Persistent Harness State Is the Memory of Learning
A practical TLM does not have to update model weights every time it learns. Much of the learning can live in persistent harness structures: state, workflow graphs, memory, experience bases, tool strategies, and quality standards. The important design problem is granularity. The system needs factual memory, cases, procedures, failure patterns, and criteria for quality; it also needs retrieval that injects the right experience at the right task stage. The deck's "consolidation / dream" language points to a second-order update: raw feedback should be compressed, verified, and generalized into stable experience rather than stored as noisy transcript fragments.
Feedback Must Become an Update Signal
TLM's feedback is richer than scalar rewards or class labels. It includes expert advice, process criticism, tool verification, environment observations, and task success or failure. The hard part is turning that natural language feedback into an actionable update. The deck proposes a decomposition: separate fact corrections, standard changes, strategy suggestions, and failure causes; attribute each piece to the part of the system it should affect; verify whether the feedback is reliable; then route it to memory, workflow, quality standards, or self-diagnosis.
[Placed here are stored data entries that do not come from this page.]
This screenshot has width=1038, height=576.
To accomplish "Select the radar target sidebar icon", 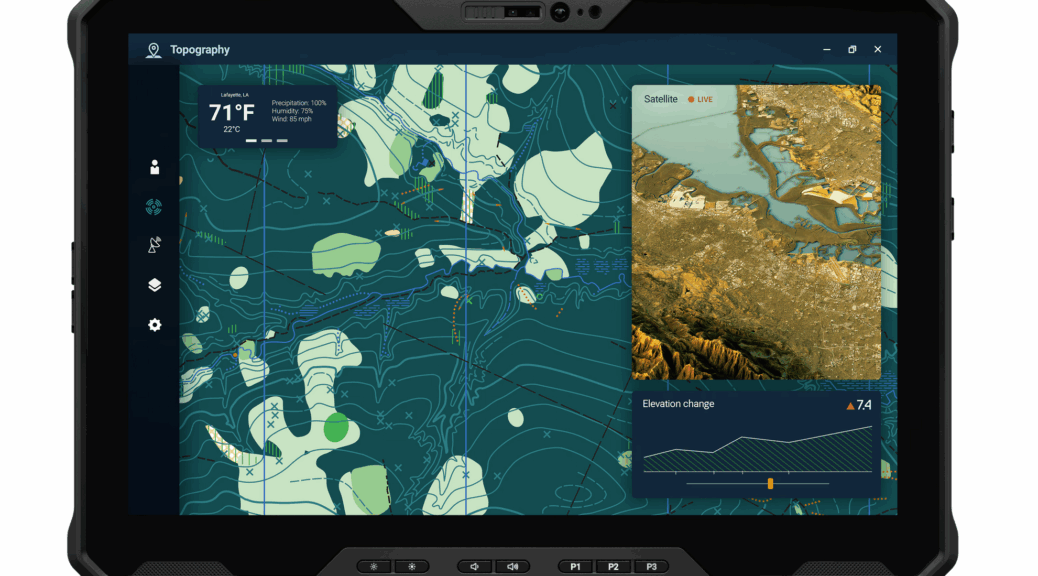I will [154, 207].
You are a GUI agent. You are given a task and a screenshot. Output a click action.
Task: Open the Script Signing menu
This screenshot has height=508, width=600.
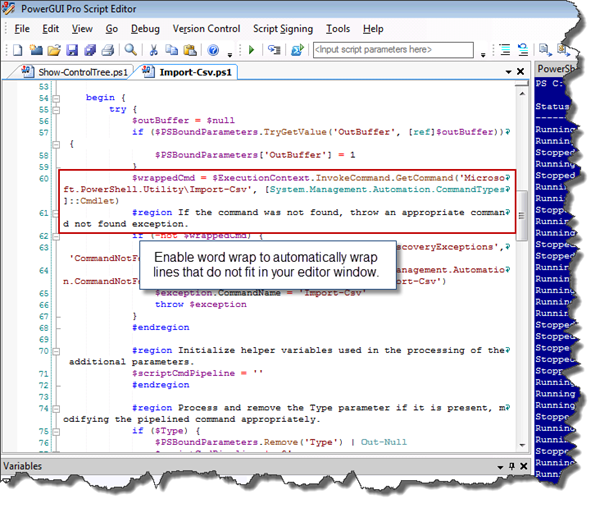[x=282, y=29]
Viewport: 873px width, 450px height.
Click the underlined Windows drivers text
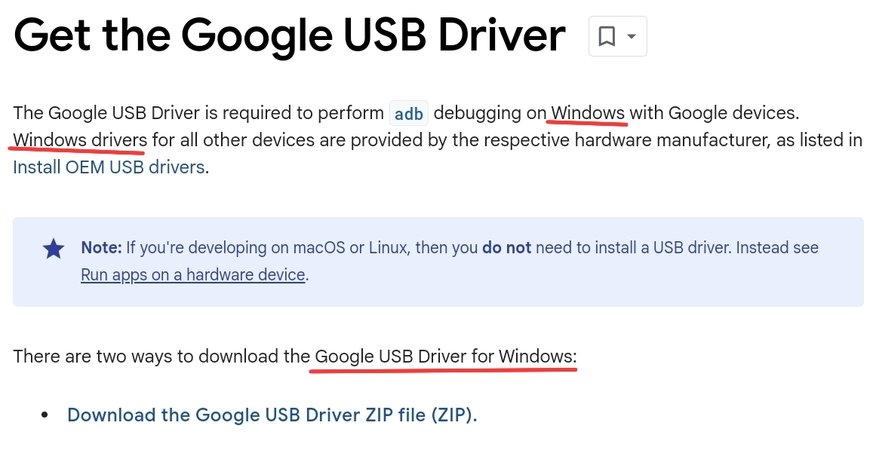[x=80, y=140]
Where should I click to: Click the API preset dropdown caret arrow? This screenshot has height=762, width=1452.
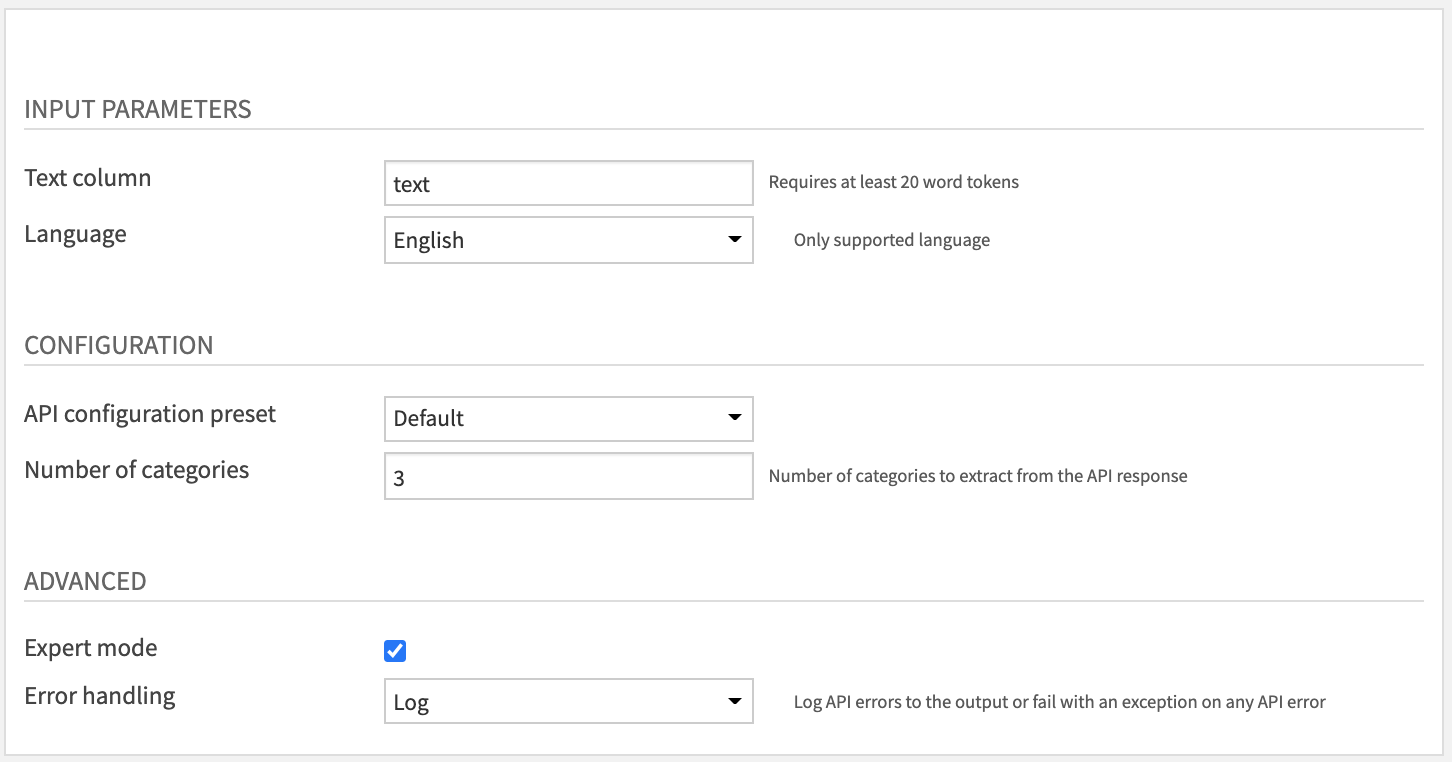click(734, 418)
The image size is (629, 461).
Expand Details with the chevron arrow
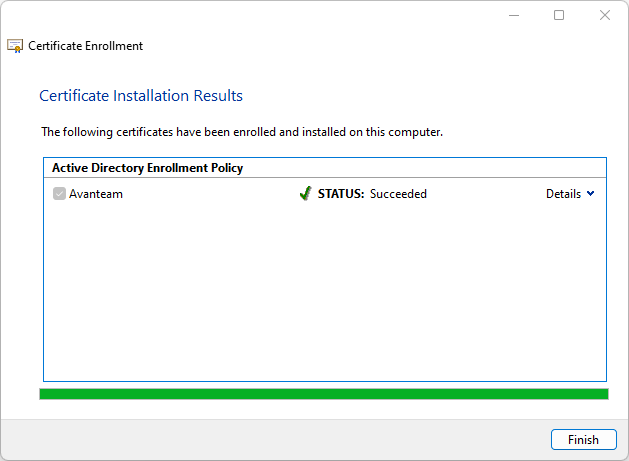point(590,194)
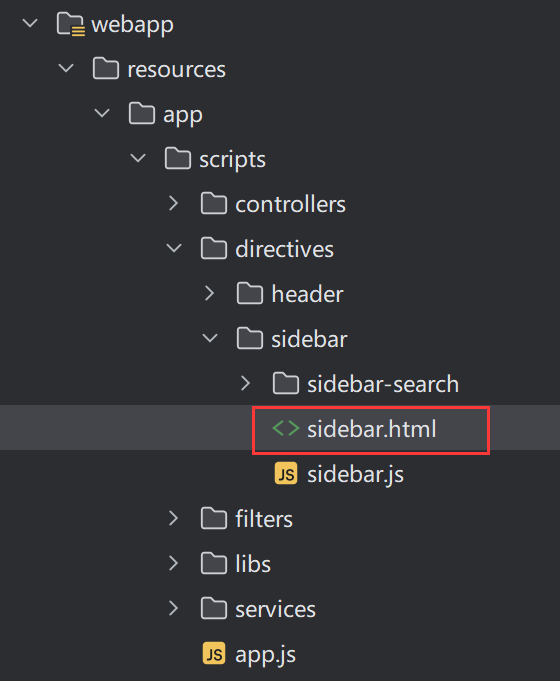560x681 pixels.
Task: Collapse the webapp root folder
Action: 30,23
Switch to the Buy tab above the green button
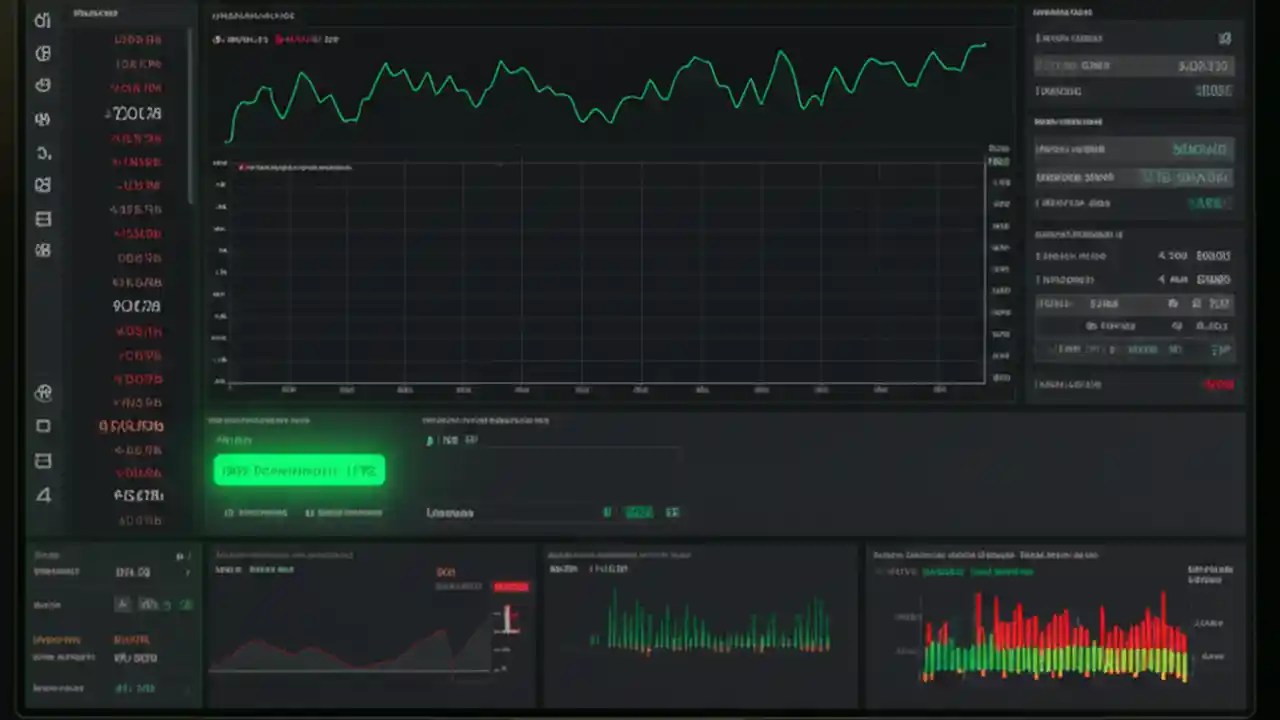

TextGrad-like ideas matter here because they treat text itself as a gradient-like signal for improvement.
Improvement Requires Scaling Laws and Long-Term Evaluation
The final part of the deck pushes beyond architecture into measurement. TLM capability growth may depend on task length, task diversity, feedback density, expert quality, memory capacity, retrieval noise, and experience reuse rate. These variables form a different scaling-law surface from model size alone. Evaluation must therefore be longitudinal: long-horizon task success, product quality, gap-diagnosis accuracy, feedback utilization efficiency, transfer ability, memory reuse, robustness, and continuous-running stability. The lesson is simple but demanding: a learning machine should be judged by whether yesterday's work makes tomorrow's work measurably better.